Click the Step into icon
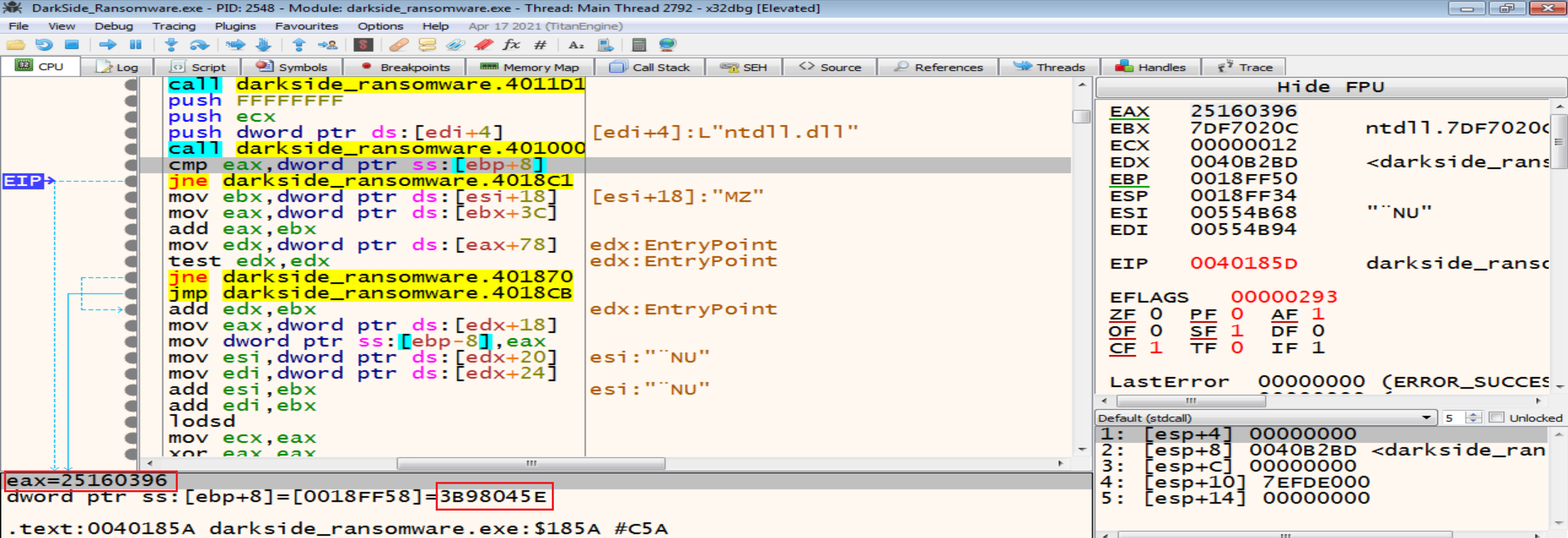 coord(171,45)
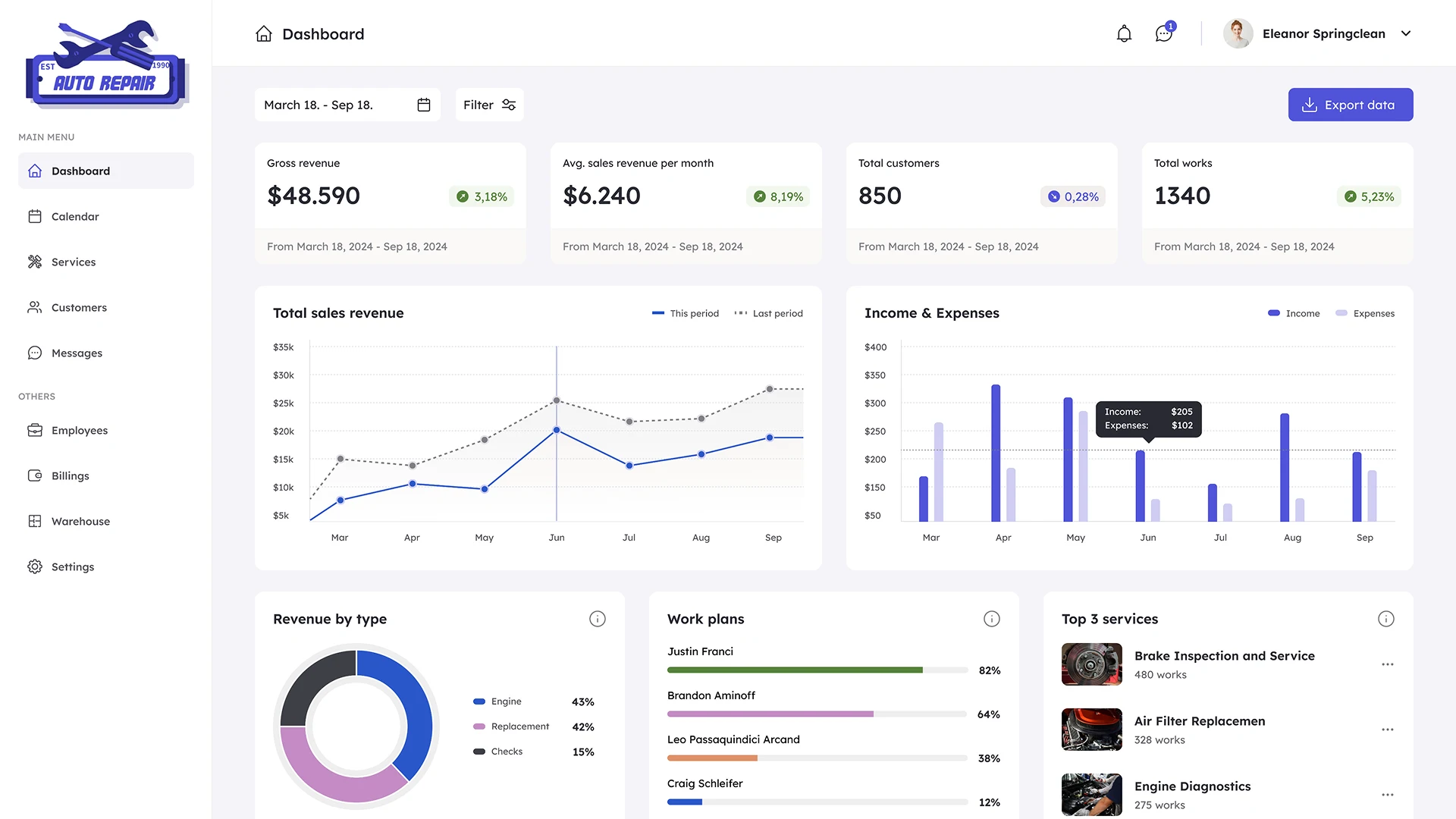This screenshot has height=819, width=1456.
Task: Expand the Eleanor Springclean account dropdown
Action: tap(1407, 33)
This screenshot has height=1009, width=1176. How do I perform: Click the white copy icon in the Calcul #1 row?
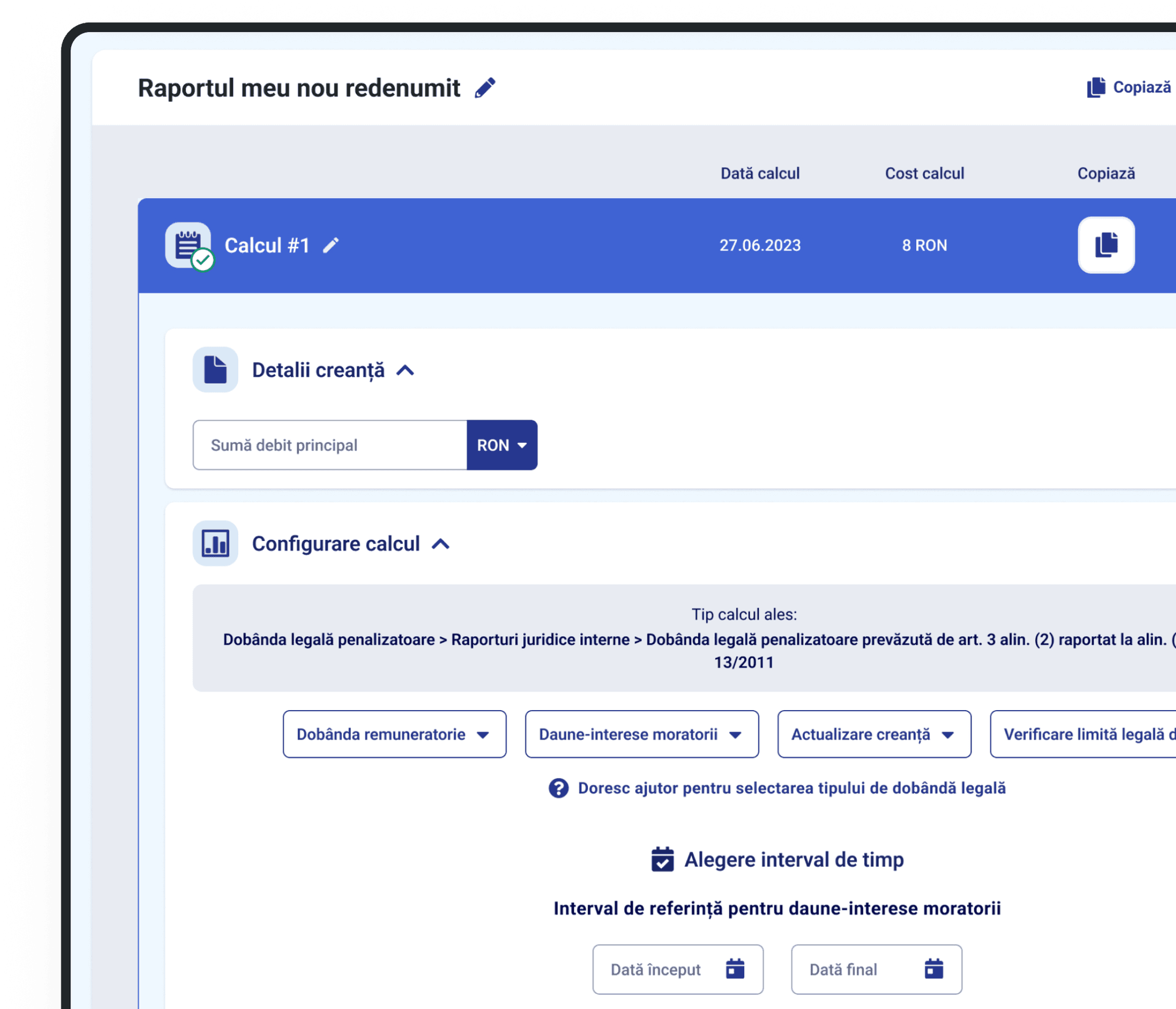click(x=1106, y=245)
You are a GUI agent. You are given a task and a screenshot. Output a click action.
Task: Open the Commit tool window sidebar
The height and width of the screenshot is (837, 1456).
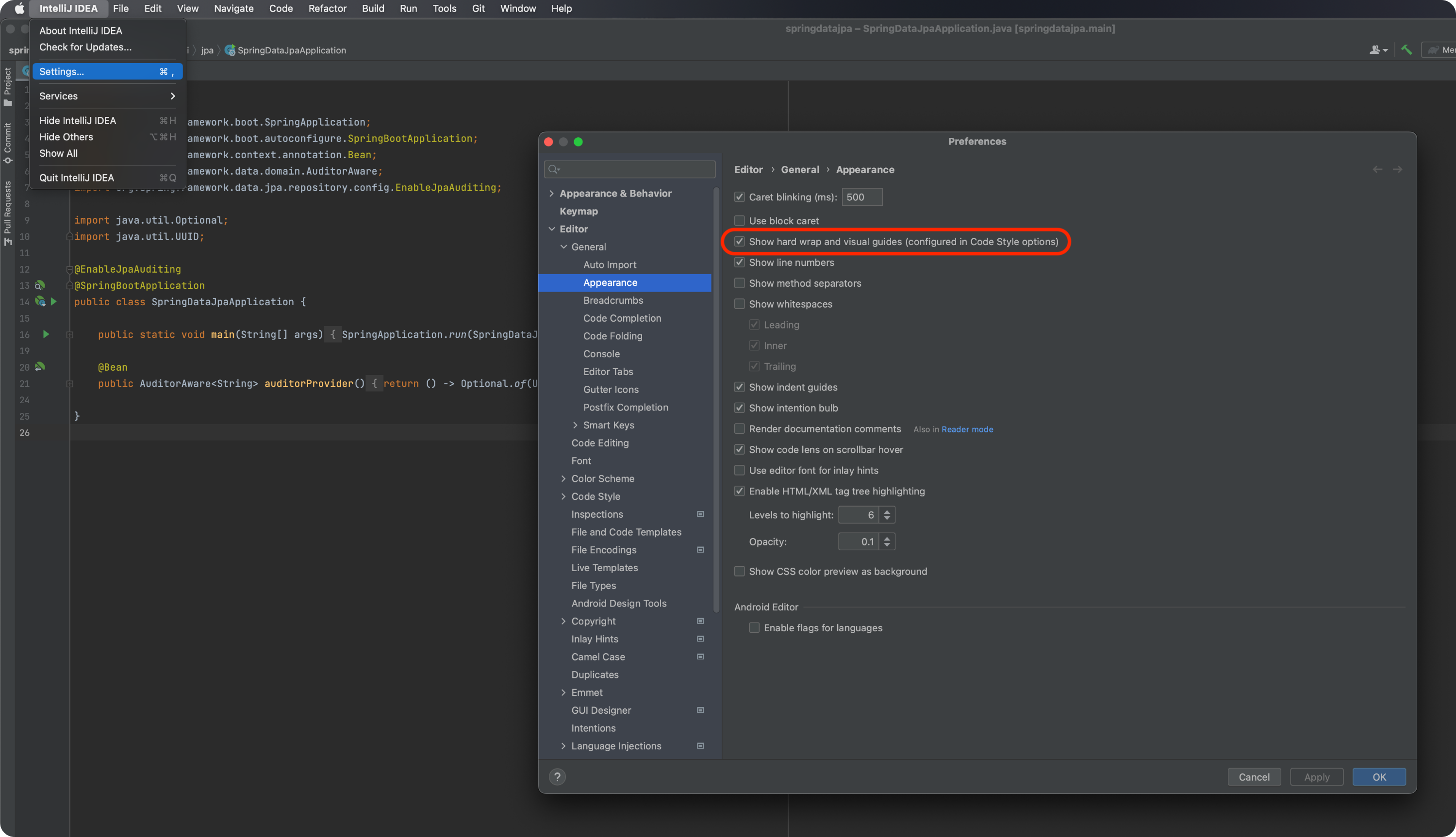click(x=8, y=142)
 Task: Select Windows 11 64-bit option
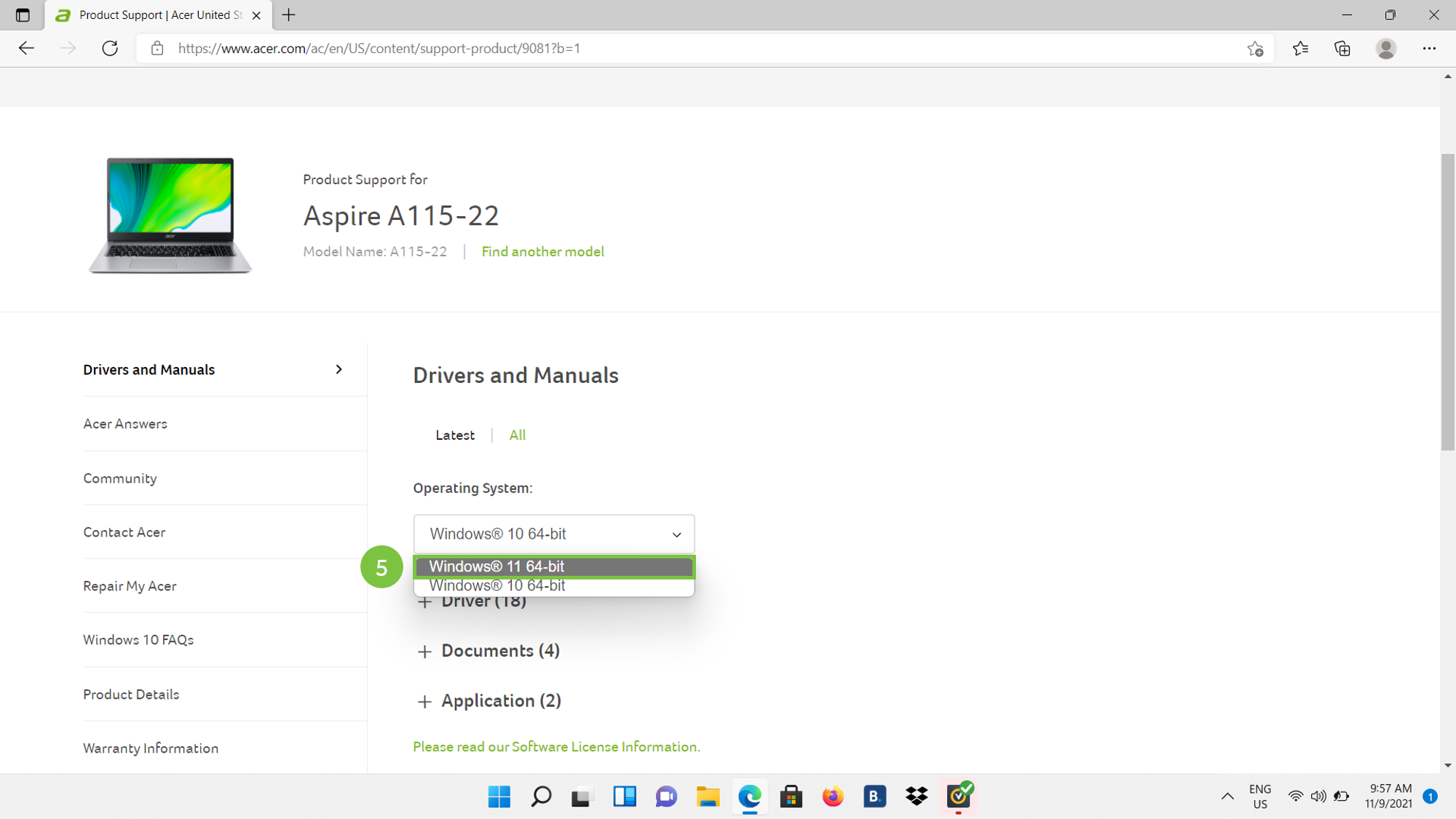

• WORK TASK: An exact, word-for-word version of the material is required, free of pictures.

• SOLUTION:
Click the Step into icon
 coord(171,45)
This screenshot has height=819, width=1456.
Task: Expand the Eleanor Springclean account dropdown
Action: tap(1407, 33)
This screenshot has height=1009, width=1176. How do I perform: Click the white copy icon in the Calcul #1 row?
click(x=1106, y=245)
You are a GUI agent. You are given a task and a screenshot. Output a click action.
Task: Open the Commit tool window sidebar
The height and width of the screenshot is (837, 1456).
click(x=8, y=142)
 Task: Select Windows 11 64-bit option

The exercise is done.